Exercise »
List every line of the material below that contains the word "visibility", treating uppercase and lowercase letters as different.

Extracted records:
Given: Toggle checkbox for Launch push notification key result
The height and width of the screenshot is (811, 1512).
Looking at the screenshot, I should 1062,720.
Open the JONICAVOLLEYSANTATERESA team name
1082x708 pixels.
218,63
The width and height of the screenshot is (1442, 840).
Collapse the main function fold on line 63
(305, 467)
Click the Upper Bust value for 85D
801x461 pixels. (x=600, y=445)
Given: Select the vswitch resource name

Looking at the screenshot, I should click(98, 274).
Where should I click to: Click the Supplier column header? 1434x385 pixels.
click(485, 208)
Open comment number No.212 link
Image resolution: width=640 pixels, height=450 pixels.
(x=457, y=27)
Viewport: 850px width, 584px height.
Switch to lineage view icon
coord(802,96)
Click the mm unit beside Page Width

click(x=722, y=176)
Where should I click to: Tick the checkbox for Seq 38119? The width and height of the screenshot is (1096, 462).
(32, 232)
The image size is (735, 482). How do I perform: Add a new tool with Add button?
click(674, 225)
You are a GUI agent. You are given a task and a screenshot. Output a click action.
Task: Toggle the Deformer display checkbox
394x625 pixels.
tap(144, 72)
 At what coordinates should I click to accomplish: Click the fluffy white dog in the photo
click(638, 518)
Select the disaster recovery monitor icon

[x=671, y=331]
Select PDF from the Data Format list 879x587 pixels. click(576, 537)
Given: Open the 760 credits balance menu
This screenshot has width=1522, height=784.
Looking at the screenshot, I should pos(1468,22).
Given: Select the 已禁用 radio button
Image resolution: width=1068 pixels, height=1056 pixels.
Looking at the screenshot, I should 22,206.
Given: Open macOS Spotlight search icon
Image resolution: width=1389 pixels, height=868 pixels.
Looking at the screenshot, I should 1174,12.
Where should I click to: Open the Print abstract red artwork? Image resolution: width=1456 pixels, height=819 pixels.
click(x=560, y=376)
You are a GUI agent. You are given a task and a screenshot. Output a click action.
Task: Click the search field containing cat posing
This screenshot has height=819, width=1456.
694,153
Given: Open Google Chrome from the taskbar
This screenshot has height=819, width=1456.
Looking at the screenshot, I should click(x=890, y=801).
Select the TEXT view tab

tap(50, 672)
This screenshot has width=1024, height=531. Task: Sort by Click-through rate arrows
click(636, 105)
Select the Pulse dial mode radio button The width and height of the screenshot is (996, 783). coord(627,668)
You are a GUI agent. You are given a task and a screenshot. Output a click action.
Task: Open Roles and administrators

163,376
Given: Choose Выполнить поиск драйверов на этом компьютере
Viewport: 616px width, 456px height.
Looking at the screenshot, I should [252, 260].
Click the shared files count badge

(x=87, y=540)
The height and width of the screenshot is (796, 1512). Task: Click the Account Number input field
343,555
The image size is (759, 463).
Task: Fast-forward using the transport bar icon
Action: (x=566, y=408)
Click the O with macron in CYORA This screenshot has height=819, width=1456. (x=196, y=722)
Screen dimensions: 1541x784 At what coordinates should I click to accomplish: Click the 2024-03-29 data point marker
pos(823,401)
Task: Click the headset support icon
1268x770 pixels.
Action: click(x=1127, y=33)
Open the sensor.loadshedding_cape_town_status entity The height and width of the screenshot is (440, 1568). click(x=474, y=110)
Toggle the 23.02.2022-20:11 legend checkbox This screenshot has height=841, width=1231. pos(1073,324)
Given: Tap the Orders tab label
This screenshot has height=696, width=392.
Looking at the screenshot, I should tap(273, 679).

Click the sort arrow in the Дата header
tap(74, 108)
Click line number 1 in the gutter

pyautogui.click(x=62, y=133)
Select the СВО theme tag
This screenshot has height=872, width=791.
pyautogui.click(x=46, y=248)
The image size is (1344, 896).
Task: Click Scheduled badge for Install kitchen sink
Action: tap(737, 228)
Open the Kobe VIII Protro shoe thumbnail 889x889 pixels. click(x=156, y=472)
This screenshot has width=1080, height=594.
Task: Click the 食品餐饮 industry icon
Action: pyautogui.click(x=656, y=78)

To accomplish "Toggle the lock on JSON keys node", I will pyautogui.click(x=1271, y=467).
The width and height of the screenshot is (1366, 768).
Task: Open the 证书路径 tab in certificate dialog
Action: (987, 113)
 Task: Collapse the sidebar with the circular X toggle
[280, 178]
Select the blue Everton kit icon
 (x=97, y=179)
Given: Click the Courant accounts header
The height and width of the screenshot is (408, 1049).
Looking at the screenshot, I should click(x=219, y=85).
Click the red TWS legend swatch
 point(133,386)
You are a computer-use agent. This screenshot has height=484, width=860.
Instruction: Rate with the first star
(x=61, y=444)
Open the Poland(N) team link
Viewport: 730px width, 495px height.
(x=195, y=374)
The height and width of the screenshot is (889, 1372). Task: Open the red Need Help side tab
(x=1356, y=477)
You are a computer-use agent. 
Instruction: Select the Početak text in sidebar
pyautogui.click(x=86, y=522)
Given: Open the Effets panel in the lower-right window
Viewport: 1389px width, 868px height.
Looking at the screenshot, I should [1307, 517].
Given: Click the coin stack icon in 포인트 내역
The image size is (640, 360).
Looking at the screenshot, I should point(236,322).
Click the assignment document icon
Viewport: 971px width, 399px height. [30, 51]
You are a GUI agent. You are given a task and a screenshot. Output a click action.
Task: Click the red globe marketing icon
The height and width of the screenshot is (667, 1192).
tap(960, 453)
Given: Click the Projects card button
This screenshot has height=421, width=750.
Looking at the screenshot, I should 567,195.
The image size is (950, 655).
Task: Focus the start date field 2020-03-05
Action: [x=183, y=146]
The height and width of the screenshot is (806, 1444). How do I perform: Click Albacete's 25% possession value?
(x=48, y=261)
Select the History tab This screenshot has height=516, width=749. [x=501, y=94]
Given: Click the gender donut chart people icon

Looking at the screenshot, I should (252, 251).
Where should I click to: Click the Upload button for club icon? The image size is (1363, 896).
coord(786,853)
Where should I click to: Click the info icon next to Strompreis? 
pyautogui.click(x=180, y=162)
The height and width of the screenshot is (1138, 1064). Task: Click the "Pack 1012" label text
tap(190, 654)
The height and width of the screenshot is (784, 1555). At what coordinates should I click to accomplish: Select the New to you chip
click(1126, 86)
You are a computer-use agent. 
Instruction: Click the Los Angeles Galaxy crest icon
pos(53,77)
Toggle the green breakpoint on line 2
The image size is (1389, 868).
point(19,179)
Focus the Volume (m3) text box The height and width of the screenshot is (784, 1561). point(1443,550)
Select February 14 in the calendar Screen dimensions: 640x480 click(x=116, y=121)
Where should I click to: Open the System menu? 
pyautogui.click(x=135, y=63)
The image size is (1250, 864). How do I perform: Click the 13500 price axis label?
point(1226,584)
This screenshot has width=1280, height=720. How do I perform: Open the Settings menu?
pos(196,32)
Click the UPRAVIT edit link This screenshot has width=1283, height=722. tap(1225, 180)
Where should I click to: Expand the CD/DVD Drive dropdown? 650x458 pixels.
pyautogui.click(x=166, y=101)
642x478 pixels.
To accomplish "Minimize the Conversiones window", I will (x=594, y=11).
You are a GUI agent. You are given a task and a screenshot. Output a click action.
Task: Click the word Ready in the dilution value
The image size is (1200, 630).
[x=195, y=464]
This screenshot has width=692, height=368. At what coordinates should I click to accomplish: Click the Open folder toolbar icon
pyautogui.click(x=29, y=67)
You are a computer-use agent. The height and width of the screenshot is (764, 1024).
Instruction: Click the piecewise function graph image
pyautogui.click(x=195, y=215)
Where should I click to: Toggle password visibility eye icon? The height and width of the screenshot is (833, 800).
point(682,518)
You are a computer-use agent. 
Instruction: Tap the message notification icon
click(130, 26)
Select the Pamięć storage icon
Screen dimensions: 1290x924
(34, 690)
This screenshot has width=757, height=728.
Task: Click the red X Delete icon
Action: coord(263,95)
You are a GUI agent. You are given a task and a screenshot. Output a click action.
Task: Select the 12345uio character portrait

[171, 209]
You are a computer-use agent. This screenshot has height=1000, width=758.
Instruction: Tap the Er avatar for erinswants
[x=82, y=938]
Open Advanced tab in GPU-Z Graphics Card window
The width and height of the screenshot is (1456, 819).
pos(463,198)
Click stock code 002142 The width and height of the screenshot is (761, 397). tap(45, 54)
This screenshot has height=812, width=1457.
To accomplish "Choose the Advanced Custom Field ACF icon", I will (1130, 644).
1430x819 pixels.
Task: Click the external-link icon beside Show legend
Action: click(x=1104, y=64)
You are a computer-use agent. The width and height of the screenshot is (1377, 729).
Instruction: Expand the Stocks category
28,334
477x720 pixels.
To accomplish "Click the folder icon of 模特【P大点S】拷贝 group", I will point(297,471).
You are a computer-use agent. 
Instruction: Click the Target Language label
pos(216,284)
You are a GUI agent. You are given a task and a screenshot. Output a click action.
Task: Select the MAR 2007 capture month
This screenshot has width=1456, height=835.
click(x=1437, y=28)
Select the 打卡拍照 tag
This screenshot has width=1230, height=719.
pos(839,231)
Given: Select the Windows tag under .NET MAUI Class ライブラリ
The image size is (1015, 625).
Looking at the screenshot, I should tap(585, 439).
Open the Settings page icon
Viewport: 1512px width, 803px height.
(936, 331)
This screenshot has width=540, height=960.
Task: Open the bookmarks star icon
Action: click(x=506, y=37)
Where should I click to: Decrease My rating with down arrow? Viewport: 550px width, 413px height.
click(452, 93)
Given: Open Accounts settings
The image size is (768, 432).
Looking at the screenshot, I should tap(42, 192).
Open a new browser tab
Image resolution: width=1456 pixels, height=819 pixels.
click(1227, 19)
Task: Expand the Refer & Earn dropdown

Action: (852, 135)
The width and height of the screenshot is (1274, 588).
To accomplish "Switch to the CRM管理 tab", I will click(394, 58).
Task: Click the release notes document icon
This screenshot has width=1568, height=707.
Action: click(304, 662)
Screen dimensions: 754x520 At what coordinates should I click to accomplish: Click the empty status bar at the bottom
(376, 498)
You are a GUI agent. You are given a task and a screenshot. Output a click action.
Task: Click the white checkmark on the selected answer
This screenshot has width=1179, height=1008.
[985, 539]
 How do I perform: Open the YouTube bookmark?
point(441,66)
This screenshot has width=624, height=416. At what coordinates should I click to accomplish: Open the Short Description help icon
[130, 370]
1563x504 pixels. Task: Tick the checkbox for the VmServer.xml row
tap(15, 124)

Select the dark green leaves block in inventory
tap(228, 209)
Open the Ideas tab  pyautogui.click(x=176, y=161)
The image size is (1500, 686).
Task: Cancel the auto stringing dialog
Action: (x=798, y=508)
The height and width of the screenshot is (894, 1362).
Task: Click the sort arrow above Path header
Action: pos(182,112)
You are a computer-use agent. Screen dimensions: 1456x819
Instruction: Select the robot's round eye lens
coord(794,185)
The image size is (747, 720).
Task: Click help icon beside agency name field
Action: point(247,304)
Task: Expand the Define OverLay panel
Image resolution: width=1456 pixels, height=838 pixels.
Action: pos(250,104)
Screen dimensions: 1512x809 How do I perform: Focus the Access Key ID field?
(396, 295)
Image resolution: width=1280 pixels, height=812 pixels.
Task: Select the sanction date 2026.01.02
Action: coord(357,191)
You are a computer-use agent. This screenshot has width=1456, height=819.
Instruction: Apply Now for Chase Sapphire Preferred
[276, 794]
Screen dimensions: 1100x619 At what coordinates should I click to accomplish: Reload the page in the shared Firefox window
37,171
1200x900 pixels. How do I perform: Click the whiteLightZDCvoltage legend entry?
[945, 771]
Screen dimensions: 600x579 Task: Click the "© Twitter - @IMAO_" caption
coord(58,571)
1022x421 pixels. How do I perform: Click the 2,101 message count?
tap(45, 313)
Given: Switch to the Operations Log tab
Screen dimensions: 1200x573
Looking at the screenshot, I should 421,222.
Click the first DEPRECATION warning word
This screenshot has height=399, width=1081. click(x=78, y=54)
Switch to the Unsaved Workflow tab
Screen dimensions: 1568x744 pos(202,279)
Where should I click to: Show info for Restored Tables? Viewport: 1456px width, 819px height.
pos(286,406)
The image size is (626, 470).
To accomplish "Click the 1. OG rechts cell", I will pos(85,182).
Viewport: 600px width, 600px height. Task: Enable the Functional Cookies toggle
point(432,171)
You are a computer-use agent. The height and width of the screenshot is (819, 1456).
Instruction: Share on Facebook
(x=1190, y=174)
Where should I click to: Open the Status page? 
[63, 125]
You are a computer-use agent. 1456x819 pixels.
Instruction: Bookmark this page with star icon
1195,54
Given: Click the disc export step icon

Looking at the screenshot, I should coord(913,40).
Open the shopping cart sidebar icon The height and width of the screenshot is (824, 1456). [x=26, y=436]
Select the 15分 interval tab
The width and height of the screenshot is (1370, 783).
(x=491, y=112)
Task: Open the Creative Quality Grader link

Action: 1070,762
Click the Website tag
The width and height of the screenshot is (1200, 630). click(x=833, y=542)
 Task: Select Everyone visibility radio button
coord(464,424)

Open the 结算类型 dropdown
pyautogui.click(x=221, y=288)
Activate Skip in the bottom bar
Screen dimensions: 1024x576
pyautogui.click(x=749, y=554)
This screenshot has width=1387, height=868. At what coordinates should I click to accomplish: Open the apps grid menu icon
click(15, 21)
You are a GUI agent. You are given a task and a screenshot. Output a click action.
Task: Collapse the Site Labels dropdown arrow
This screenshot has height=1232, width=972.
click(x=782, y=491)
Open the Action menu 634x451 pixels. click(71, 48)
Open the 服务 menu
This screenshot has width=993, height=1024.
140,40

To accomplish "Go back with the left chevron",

Task output »
Where should I click to: Toggle password visibility eye icon? The height and width of the screenshot is (833, 800).
 Task: Select Everyone visibility radio button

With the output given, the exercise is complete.